NERSCPowering Scientific Discovery Since 1974

Berkeley Lab Staff Get Improved Runtime Features Added to OpenMP Standard

February 5, 2018


Helen He and Alice Koniges

Two Berkeley Lab Computing Sciences staff members—Helen He, of NERSC, and Alice Koniges, of the Computational Research Division—were instrumental in getting critical new runtime features added to the OpenMP Technical Report (TR) 6 standard document, the precursor document for the official OpenMP 5.0 release slated for SC18.

OpenMP is an application programming interface (API) that supports multi-platform, shared-memory, multiprocessing programming in C, C++ and Fortran. It comprises a set of compiler directives, library routines and environment variables that influence run-time behavior. The OpenMP API is a portable, scalable model that gives shared-memory parallel programmers a simple and flexible interface for developing parallel applications on multiple platforms.

As high performance computing (HPC) systems transition to the exascale regime, computer architectures are changing rapidly. Driven by energy-efficiency demands, there is now a trend toward processors and accelerators with more cores per chip, heterogeneous compute elements and non-uniform access to cache and memory.

As an example, in the Intel Xeon Phi processors powering the Cori supercomputer at NERSC, 68 cores (each capable of supporting four simultaneous “threads” of execution) are laid out in a networked chip-level 2D mesh where pairs of cores sit on a mesh point and share access to a Level 2 cache. In addition, two levels of memory are present on each Xeon Phi node that are divided into multiple channels with non-uniform access to the cores on the mesh.

Effectively parallelizing an application across the 68x4 hardware threads on a Xeon Phi (and similarly for other energy-efficient architectures) therefore depends crucially on effectively distributing and binding parallel execution tasks or threads as well as data across the compute mesh and memory tiers in an optimal way – for example by binding execution threads to neighboring cores that can constructively share data within a shared cache.

For OpenMP, the most popular node-level parallelization approach used at NERSC, the ability to report and take action on OpenMP thread binding to compute cores has been lacking in the standard. The new features developed by He and Koniges resolve this deficiency and improve an HPC programmers’ ability to understand, control and adjust to execution thread layout (commonly referred to as “affinity”).

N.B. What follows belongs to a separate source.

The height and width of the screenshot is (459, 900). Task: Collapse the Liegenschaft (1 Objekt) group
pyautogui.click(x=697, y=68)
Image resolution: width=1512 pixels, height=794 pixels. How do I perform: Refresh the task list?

The additions to the 600+ page TR6 document that He and Koniges wrote and shepherded through the OpenMP Architecture Review Board (ARB)’s detailed approval process for the OpenMP 5.0 standard include two OpenMP runtime environment variables (with their associated integrity check values) and four runtime APIs. These new features enable users to control, collect and verify runtime thread affinity information, which, as just described, is “critical to ensuring optimal performance on any system and is an essential step before starting any code optimization attempts,” He emphasized.

Prior to introduction of these new features into the standard, there was no uniform way to attain information as to what the thread affinity is and how it may change throughout the running program. Getting the correct thread affinity (or not) can result in the difference between the OpenMP code obtaining maximal performance from the threaded version and achieving no speed-up at all or even slowing down. Previously, if it was attainable at all, thread affinity information was either compiler dependent or required extra libraries or tools to be loaded and used. Now with the new standard, each OpenMP compiler will provide this information with a uniform user interface.

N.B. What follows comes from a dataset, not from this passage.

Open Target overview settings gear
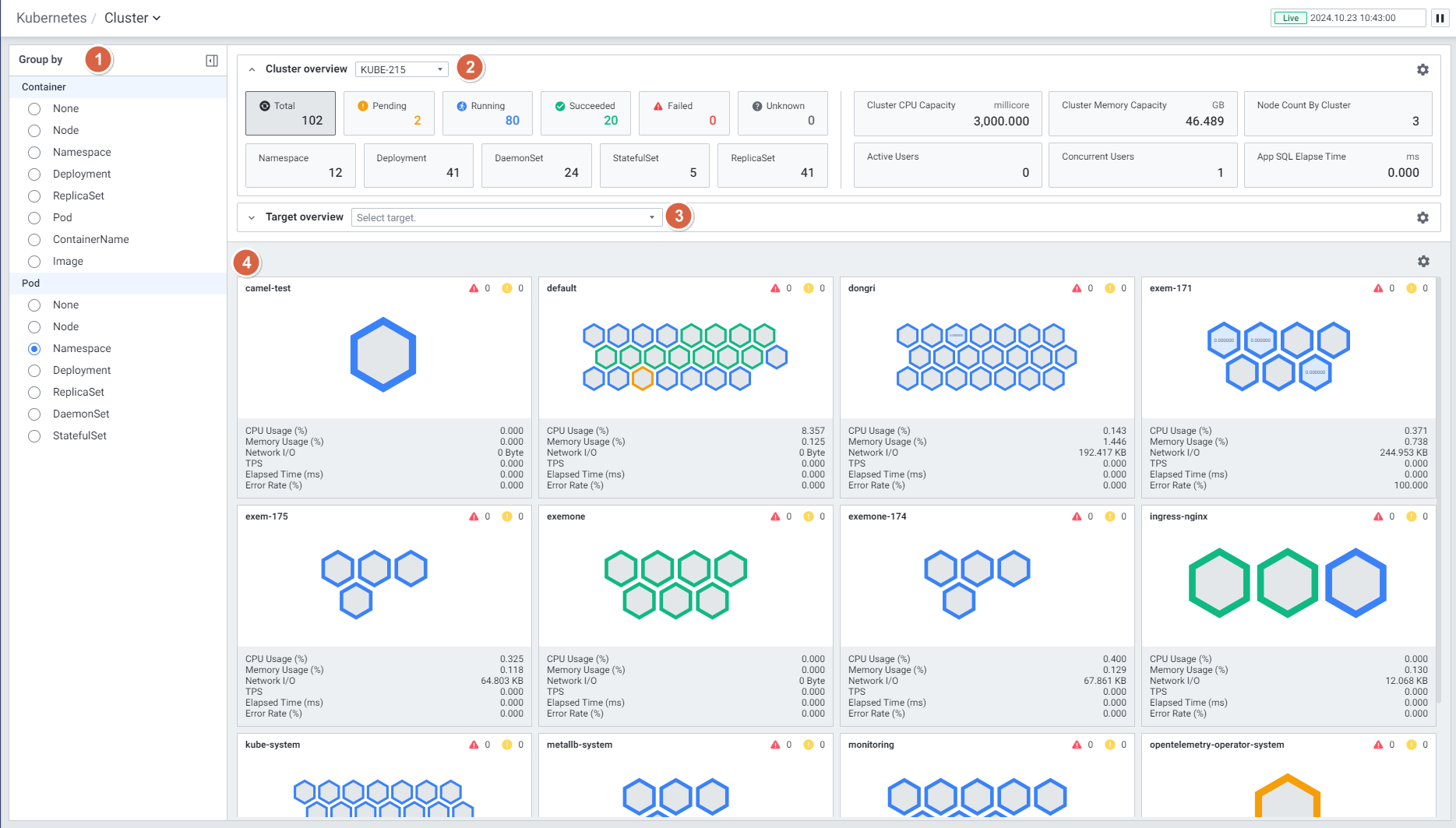 click(1423, 218)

The actual specification of the affinity information in the new feature further allows both compiler writers and applications programmers to determine how best to capture the information for their particular needs, and act on affinity information during the application run time.

“These features are really important to getting good performance on Cori KNL as well as all of our NERSC machines,” Koniges said, adding that OpenMP has wide usage across the entire HPC community.

The design and review process for the new features was a year-long effort. With ease of use in mind, they convinced others that this type of information should be provided at runtime instead of being just provided by external tools.  The proposal went through the Affinity Subcommittee breakout sessions and the full Language Committee plenary sessions at four OpenMP face-to-face meetings, numerous Affinity Subcommittee teleconferences and many, many email discussions, where “every nitty-gritty detail” was considered, He said. 

“It’s no small thing to get a new feature into the standard,” she added. This new part of the standard touched about 25 pages, including six completely new sections. He and Koniges wrote the definitions, scope and format and provided example usage code – where every single line is reviewed.

The team worked closely with compiler vendors, who will start implementing the new compiler/runtime features this year to fully test the syntax in real compilers. Once finalized and adopted into OpenMP 5.0, the new features will be included in future releases of all compilers that support OpenMP.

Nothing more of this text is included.